### Excerpt provided
►

The Grant Fidelity integrated reference tube amplifier (RITA 880S) is a third generation model manufactured in China by Jungson audio according to up-graded specifications established by Ian Grant, of Grant Fidelity, Calgary, Alberta, Canada. It was my good forture to come across this designer/importer/distributor in the spring of 2012. I could make nemerous positive comments regarding my experiences with Grant Fidelity and Ian Grant, and his Chinese partner Rachel (who is very well connected to the HI-FI audio community in China but this is about the integrated valve amplifier that I settled on aquiring at that time. My purchase objective was to make a wise purchase of an amplifier that would be, and would CONTINUE to be THE ONE I would own and enjoy "for the duration"... which means, I wanted to buy an amp that I would be VERY HAPPY with for the rest of my life. Thus far (with 200 plus hours on the unit) I am EXTREMLY pleased with my choice.

Another purchase objective at the time was to have an amp that would be an excellent match-up for electrostatic speakers which I had discovered I liked very much. I had read a lot online about many tube amps (like AR) that were a great match to electrostatics, and about the "warmth" and terrific midrange that good tube amps were known to provide. This was where I wanted to go.



Anyway, a number of weeks ago, was reading a forum in a well known stereophile magazine (with a similar sounding name) and there was some discussion about Chinese manufactrured products. Comments were both positive and negative in nature, but what I read prompted me to share my own personal experience with this Chinese manufactured integrated amplifier that I purchased through Grant Fidelity with the Grant Fidelity name on it and the inner workings up-graded, modified, aweaked and otherwise ammended... to be manufactured in China by Jungson to meet Ian Grant's expectations and criteria for a supurb sounding "North-American-sound", high-end product.

◄

### Data extract
►

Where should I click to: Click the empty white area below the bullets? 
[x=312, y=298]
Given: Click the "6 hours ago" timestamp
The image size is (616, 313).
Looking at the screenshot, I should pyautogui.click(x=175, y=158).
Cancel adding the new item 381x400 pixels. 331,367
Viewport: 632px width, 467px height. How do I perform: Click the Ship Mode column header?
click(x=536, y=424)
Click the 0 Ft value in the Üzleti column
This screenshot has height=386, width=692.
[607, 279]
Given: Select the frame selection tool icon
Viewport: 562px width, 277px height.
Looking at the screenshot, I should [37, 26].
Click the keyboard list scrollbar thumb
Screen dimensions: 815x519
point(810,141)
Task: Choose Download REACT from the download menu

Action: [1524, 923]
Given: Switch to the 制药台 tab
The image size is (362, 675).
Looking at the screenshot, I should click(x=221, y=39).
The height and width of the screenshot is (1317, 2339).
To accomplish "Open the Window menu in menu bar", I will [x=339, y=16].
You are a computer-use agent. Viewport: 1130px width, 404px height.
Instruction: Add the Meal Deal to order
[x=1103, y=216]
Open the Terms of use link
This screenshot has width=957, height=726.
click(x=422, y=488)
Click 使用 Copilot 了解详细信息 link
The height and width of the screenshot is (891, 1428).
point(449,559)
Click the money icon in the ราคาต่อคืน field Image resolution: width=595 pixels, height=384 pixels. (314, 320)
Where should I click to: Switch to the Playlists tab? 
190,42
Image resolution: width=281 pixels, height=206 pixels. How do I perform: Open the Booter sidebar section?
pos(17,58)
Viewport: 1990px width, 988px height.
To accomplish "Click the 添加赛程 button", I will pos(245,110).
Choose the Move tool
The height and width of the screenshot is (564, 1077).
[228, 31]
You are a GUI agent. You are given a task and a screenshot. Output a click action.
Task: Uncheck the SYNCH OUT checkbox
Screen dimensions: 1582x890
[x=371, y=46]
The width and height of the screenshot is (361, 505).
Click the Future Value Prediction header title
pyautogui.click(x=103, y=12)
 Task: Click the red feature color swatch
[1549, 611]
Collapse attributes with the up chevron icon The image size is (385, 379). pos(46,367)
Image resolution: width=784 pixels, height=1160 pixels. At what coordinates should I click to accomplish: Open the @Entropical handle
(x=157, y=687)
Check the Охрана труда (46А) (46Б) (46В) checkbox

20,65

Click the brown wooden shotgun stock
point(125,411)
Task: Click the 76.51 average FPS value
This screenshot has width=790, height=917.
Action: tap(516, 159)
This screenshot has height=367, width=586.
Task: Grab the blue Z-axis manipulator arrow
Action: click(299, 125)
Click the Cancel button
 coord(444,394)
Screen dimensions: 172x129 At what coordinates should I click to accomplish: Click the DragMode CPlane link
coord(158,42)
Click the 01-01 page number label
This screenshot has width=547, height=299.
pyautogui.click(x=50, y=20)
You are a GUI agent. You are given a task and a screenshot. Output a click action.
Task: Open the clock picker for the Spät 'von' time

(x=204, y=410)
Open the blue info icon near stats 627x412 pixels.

◄

### Requirement 1
Answer these questions from the amplifier review.
(a) In which city is Grant Fidelity based?
(b) What type of speakers did the writer want the amplifier to match well?
(c) Which company manufactures the RITA 880S?
### Requirement 2
Name every company or brand that the amplifier review mentions.
### Requirement 3
Copy everything from "Another purchase objective" down to "wanted to go." in the amplifier review, word for word.

### Task result 1
(a) Calgary, Alberta, Canada
(b) Electrostatic speakers
(c) Jungson audio, in China

### Task result 2
Grant Fidelity
Jungson audio
AR

### Task result 3
Another purchase objective at the time was to have an amp that would be an excellent match-up for electrostatic speakers which I had discovered I liked very much. I had read a lot online about many tube amps (like AR) that were a great match to electrostatics, and about the "warmth" and terrific midrange that good tube amps were known to provide. This was where I wanted to go.